(Saved entries)
######

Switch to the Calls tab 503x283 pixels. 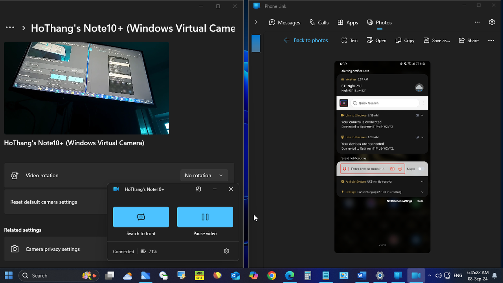[319, 22]
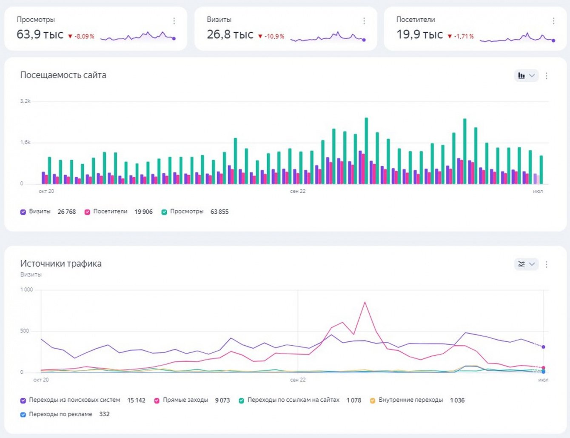Open the Просмотры card three-dot menu

pyautogui.click(x=174, y=21)

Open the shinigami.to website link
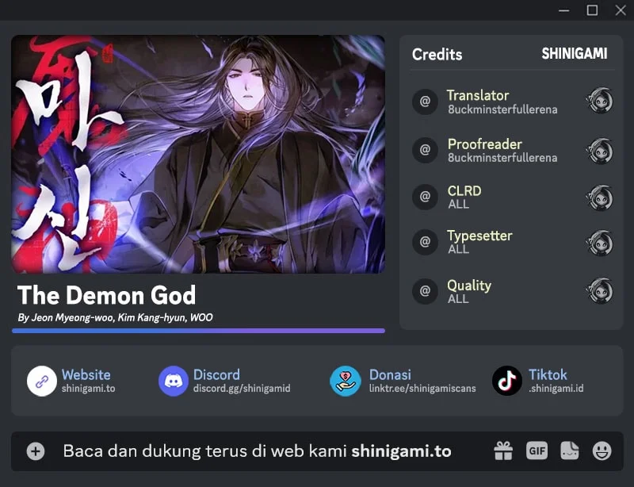pos(87,389)

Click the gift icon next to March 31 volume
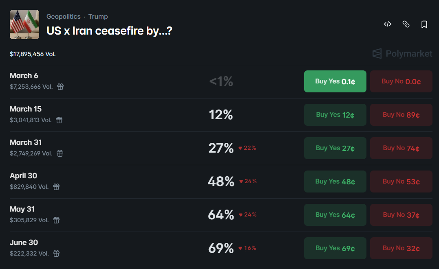(60, 153)
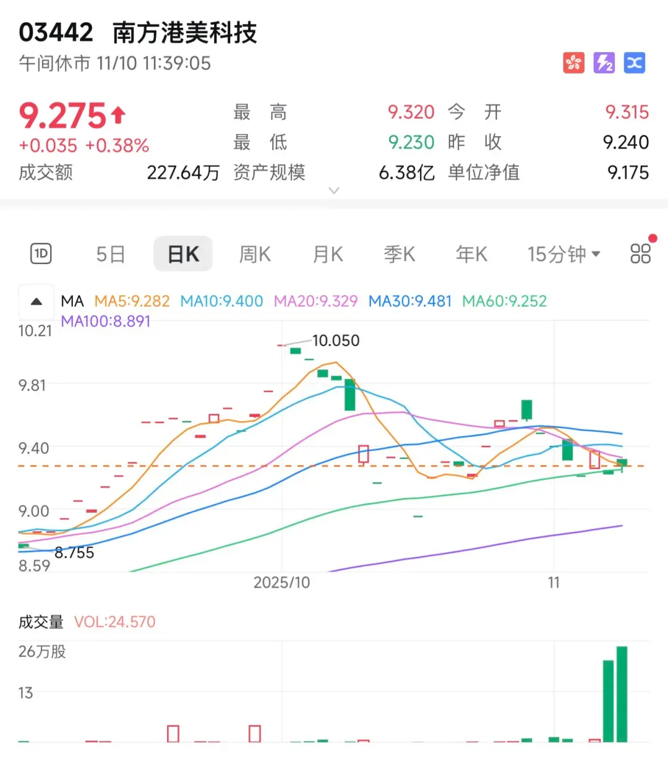The image size is (668, 757).
Task: Select the 月K monthly chart tab
Action: [x=327, y=254]
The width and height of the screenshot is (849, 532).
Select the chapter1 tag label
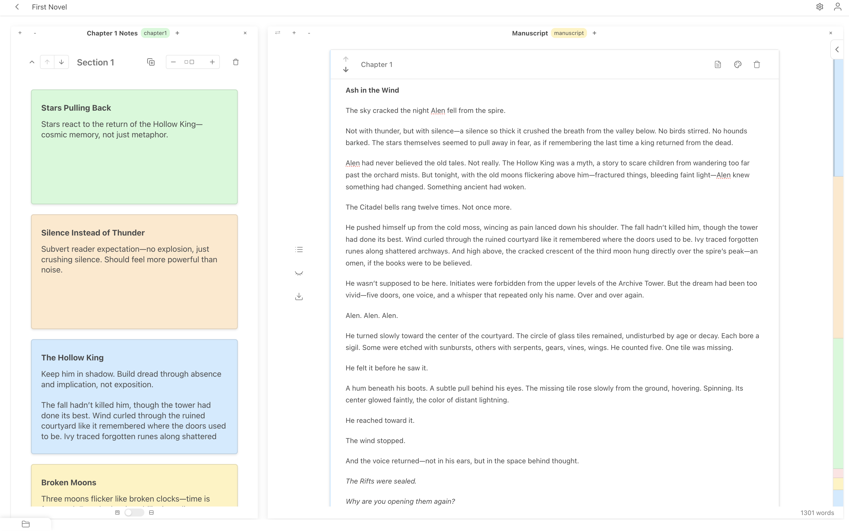coord(155,33)
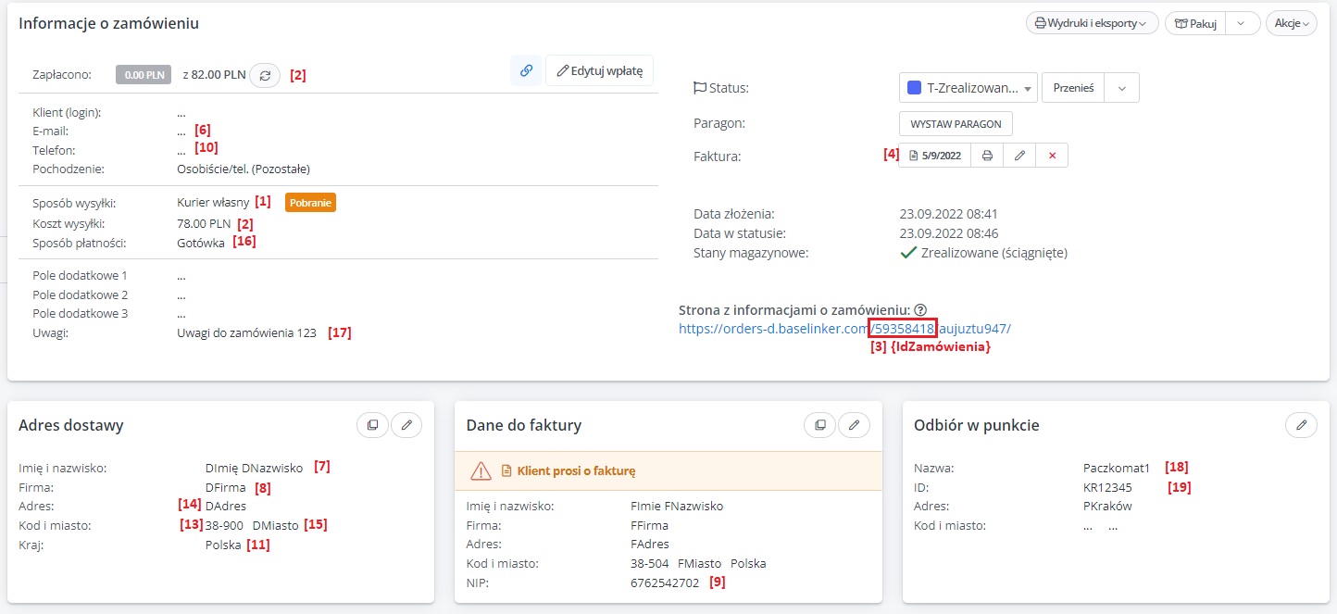Click the WYSTAW PARAGON button

(x=956, y=123)
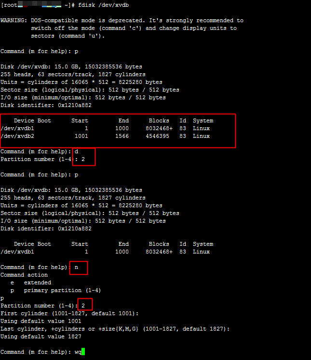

######

▶ **What the exercise asks**
Every line above from the one with "Click the gift icon next to March 31 volume" down to the one with "The width and" must be written out exactly, and no picture may appear.

▶ **Solution below**
Click the gift icon next to March 31 volume
(60, 153)
The image size is (668, 757).
Task: Select the 月K monthly chart tab
Action: [x=327, y=254]
The width and height of the screenshot is (849, 532).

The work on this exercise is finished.